SOURCE EXCERPT —
━━━━━━
More than 350,000 of the beads can be found in a single tube of face wash. Given the popularity of such products, the accumulation of microbeads in ecosystems has easily reached into the billions.


That’s why groups like the 5 Gyres Institute, which is dedicated to reducing plastic pollution in the ocean, are encouraging state lawmakers to order the phaseout of microbeads.


Bills have been introduced in Illinois, New York, California, Ohio and Minnesota. The Chicago Tribune reports that the Illinois legislation, which cleared the state Senate, stands a good chance of becoming law.


Industry representatives are supporting this bill, in large part because it gives manufacturers more than four years before a ban on microbeads would go into full effect.

But Stiv Wilson, associate director of the 5 Gyres Institute, says the Illinois plan is too slow, “putting the environment at a much greater a risk” because of the “very non-aggressive timeline for phase-out,” he told the Tribune. Other states, such as New York and California, want to ban microbeads by 2016.
━━━━━━
RECORDED INFORMATION —
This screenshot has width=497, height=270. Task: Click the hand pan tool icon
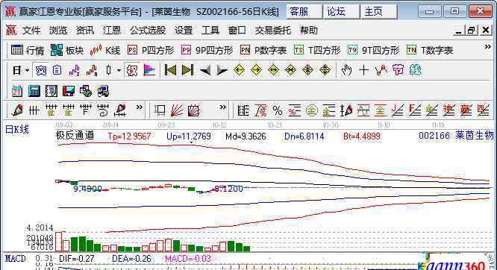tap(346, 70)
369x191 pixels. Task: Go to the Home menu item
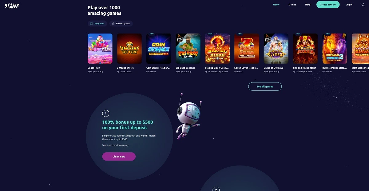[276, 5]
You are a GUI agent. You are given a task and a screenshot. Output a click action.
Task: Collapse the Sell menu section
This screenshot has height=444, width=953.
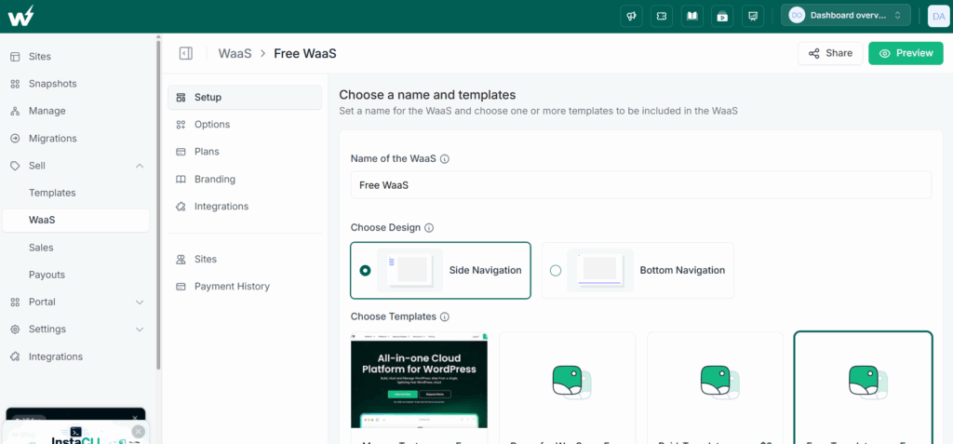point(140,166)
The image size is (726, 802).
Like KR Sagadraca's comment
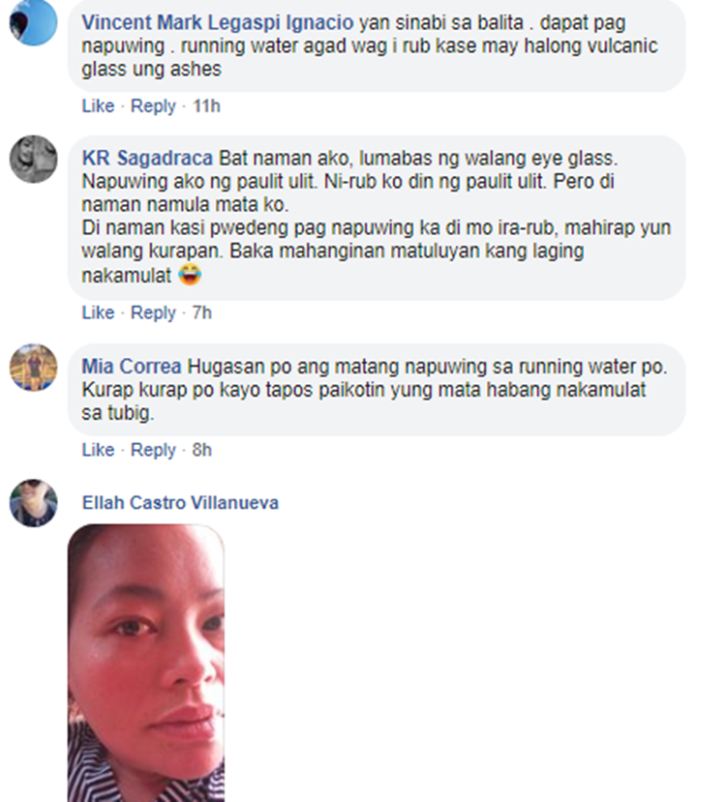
━━━━━━
EXERCISES TO COMPLETE —
1. According to the microbeads passage, how many of the beads can a single tube of face wash contain?
2. Transcribe the microbeads passage between "But Stiv Wilson, associate" and "microbeads by 2016.", inclusive.

SOLUTIONS TO THE TASKS —
1. More than 350,000.

2.
But Stiv Wilson, associate director of the 5 Gyres Institute, says the Illinois plan is too slow, “putting the environment at a much greater a risk” because of the “very non-aggressive timeline for phase-out,” he told the Tribune. Other states, such as New York and California, want to ban microbeads by 2016.